What you should do: Restate word for word the lines below from the one that has "Seminars (62, 2367)" through the one that has "Home Style Saturday 518", keeping both and dropping all pictures.

Collected data:
* * * * *

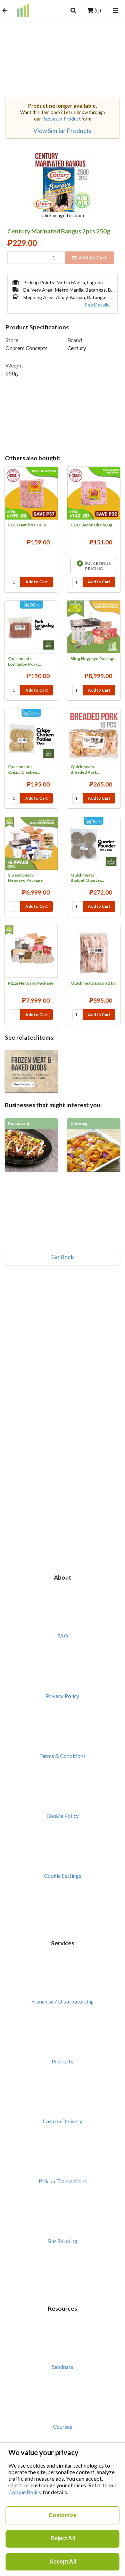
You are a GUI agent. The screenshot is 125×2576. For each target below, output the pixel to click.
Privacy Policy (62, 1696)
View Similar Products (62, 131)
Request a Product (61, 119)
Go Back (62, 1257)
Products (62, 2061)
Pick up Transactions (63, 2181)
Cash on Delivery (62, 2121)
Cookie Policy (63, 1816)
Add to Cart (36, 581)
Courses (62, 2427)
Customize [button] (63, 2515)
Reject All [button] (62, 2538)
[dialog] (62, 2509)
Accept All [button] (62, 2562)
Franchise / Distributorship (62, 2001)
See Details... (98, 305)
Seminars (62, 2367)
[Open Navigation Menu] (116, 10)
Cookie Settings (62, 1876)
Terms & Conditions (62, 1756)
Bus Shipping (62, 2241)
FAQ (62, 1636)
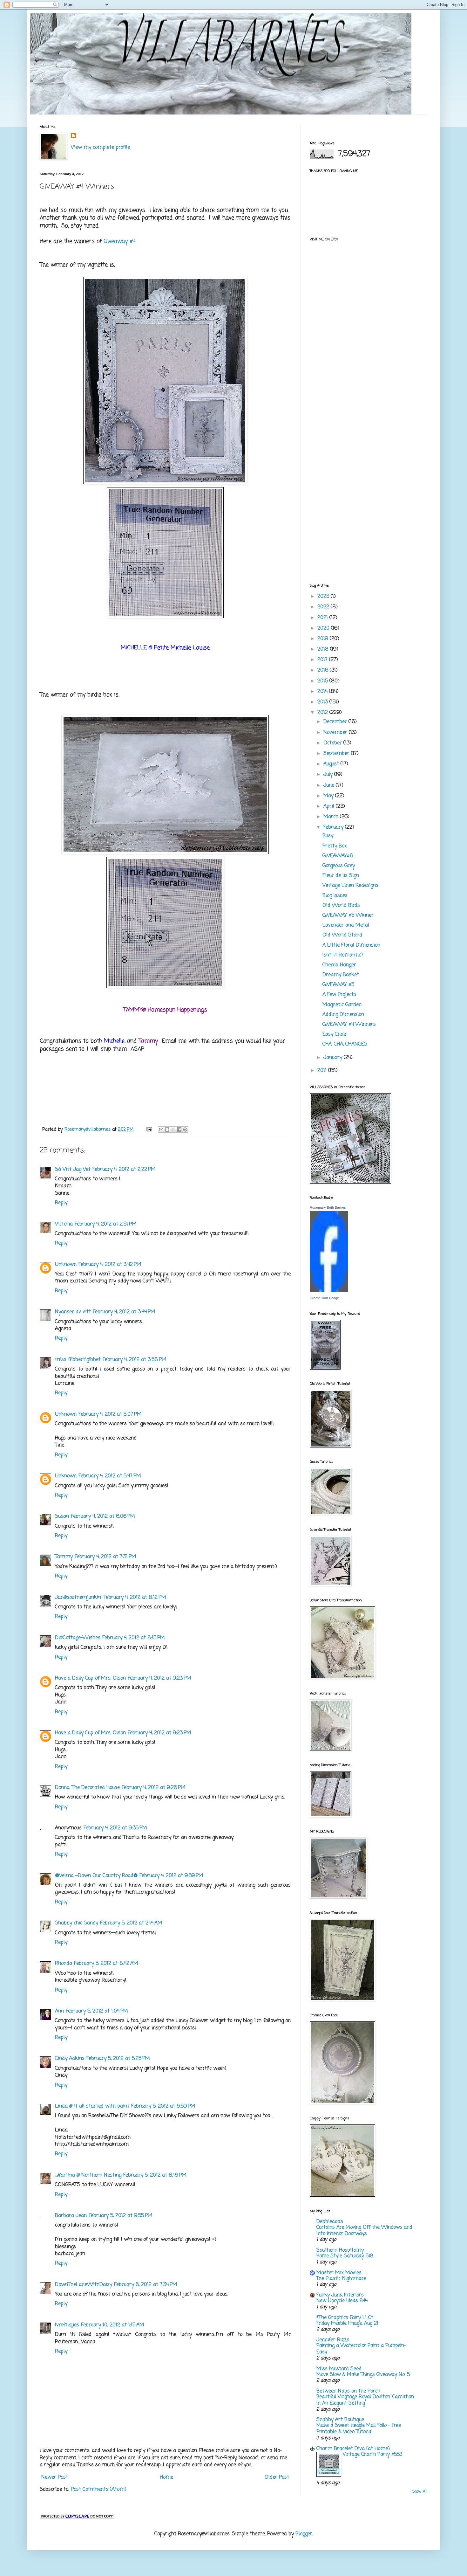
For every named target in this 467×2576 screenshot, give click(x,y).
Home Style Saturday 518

* * * * *

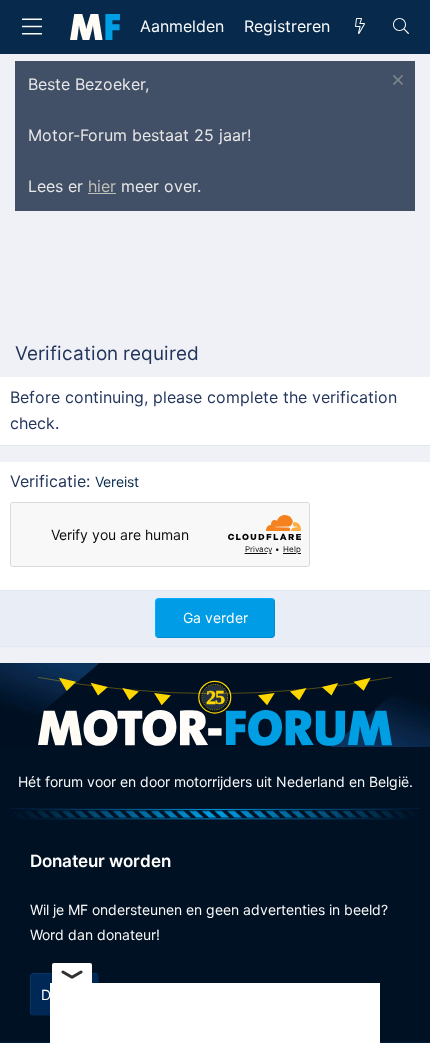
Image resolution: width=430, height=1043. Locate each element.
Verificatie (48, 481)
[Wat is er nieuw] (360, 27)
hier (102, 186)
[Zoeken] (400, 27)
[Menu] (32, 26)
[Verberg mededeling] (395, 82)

* * * * *

Reply to the exercise:
Seminars (62, 2367)
[Open Navigation Menu] (116, 10)
Cookie Settings (62, 1876)
Terms & Conditions (62, 1756)
Bus Shipping (62, 2241)
FAQ (62, 1636)
For every named target in this 467×2576 screenshot, give click(x,y).
Home Style Saturday 518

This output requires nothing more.